McCoy turned to the communicator. On ship-wide call, he said, “Dr. Mbenga, Nurse Chapel, and Ensign George: report to the briefing room at once.”

“I don’t think you realize the implications of what has happened, Captain,” McCoy said, facing Kirk. “Watch. Computer.”

“Recording.”

“Display Commander Spock’s personality profile.”

“Working,” the computer replied, and a complex graph replaced that of the Kyrosian hillman.

“Let me explain what this shows about Spock,” McCoy said, once more in control of himself. “We can ignore most of this,” he said, as he gestured to the complex electronic graph. “Only five areas are of immediate concern. Computer, bar graph the IQ, LQ, EQ, DQ, and SQ. Wipe the rest.”

The screen blanked for a second, then a new configuration appeared.

“Observe, gentlemen,” McCoy began, pointing to the first bar. “Spock’s intelligence quotient almost runs off the scale. He has a high genius rating, higher than most Vulcans and much higher than humans. His LQ—logic quotient, that is—which measures his ability to apply his intelligence to the logical solution of problems, is equally high.” He pointed to the second bar. “The man is an organic computer. Once supplied with sufficient data, he always arrives at the optimum solution.”

“Why the lecture?” Kirk asked. “We know all that.”

“You’ll see my point in a minute, Captain. In contrast,” he pointed again, “his emotional quotient is extremely low. If he were a pure Vulcan, it would be zero. His DQ is.”

“DQ?” asked Kirk.

“Delusional quotient. That’s a measurement of the extent to which personal beliefs interfere with the perception of objective reality. His sensuality quotient, for obvious reasons of Vulcan physiology, is also zero. Mr.

Spock is incapable of any sexual feelings except for widely spaced periods of intense arousal. And now, to the point. Computer.”

“Recording.”

“Bar graph the same characteristics of subject Kyrosian Chag Gara.”

“Working.”

Another graph appeared on the screen.

“You will note here,” McCoy said, “a profile that is almost diametrically opposed to our first officer’s. Very low IQ, an almost nonexistent LQ, but an abnormally high EQ, DQ, and SQ. From the last, I’d surmise that he preaches a paradise for the faithful that is full of beautiful and eager houris. I’d also bet that he spends as much time chasing women as he does preaching,” McCoy concluded.

“I’m afraid to see what’s coming next,” Kirk said soberly.

In reply, McCoy nodded. He spoke to the computer. “Computer… superimpose Spock’s graph on the one now snowing.”

There was a collective gasp from the somber group as the new image appeared. Each of the five bars reached almost to the top of the scale.

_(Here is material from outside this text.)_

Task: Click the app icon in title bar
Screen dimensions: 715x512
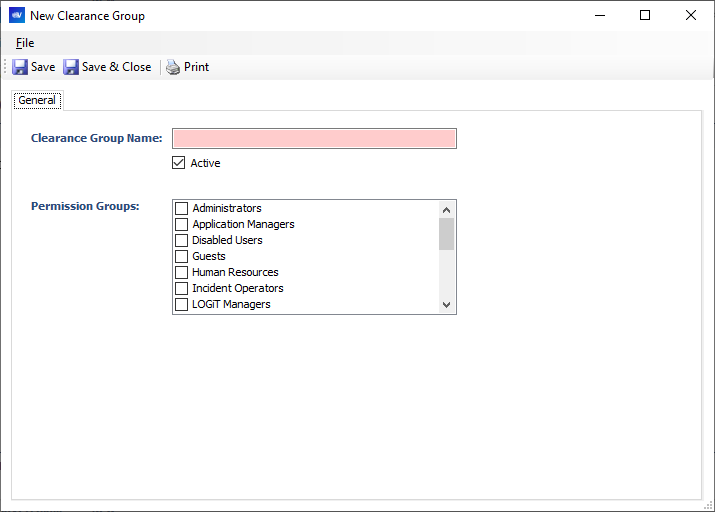Action: [x=16, y=15]
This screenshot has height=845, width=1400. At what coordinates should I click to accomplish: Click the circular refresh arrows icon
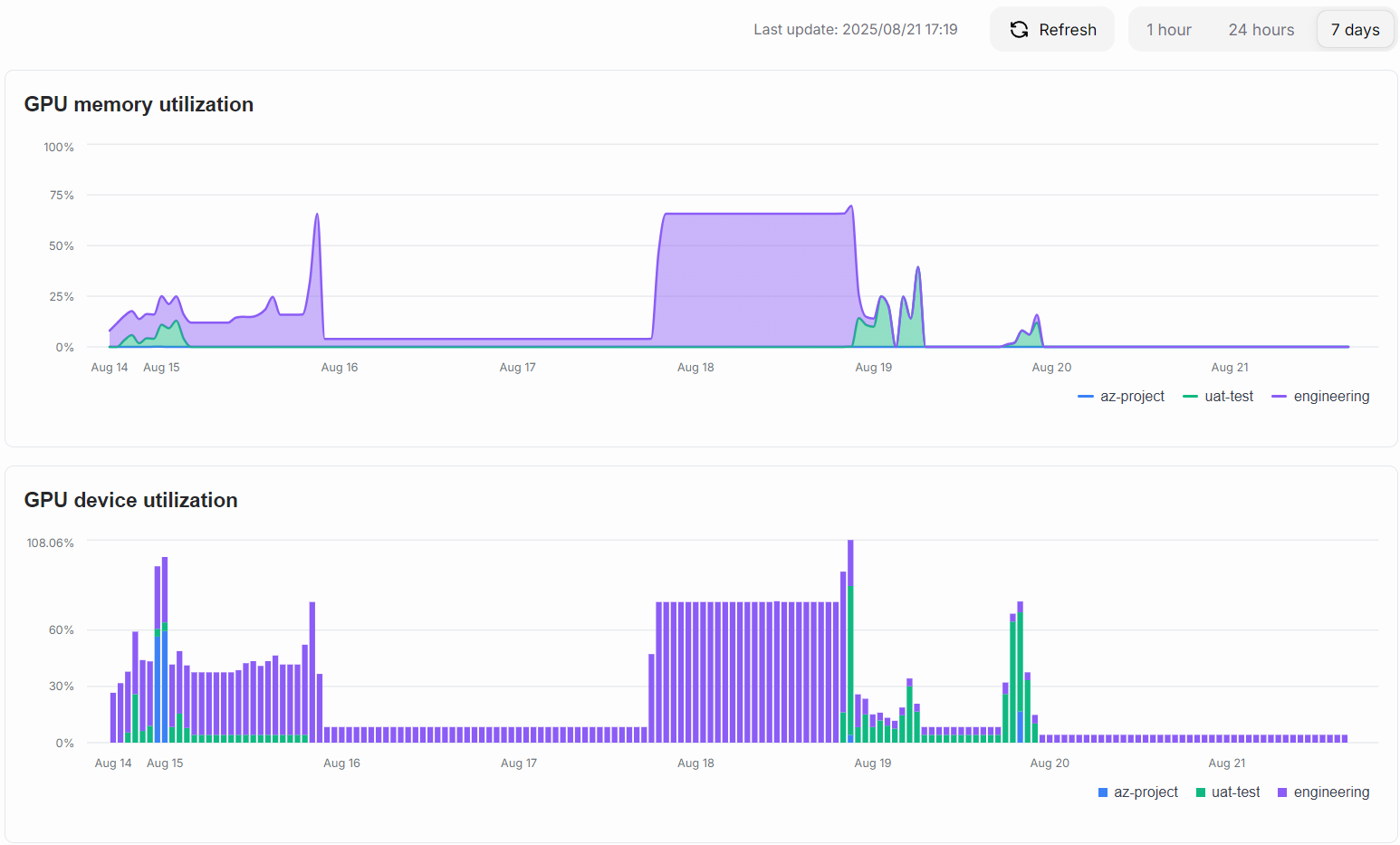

“And that, gentlemen, is what we’re up against. Spock is locked into a delusional syndrome from which he can’t escape. He knows the gods have chosen him as an instrument of their will, and he will apply all of his vast intellectual resources to carry it out. Unless we stop him before his movement acquires momentum, his hordes will sweep across Kyros converting or killing.”

Kirk smashed his fist down on the desk.

“You assured me the implants were foolproof! You said you checked Spock carefully!” he said to McCoy accusingly.

“They are, when used properly, Captain,” McCoy replied defensively. “But they were never designed for a match-up like this. At the moment of linkage between Spock and Gara, there must have been an emotional surge that blew the input filter stage. In that instant, that delusional pattern was imprinted on Spock’s brain, and he knew himself to be the chosen of the gods.” McCoy paused for a moment and glanced at the assembled men and women.

“It wasn’t our first officer who was prowling the ship the night before last. It was the Messiah!”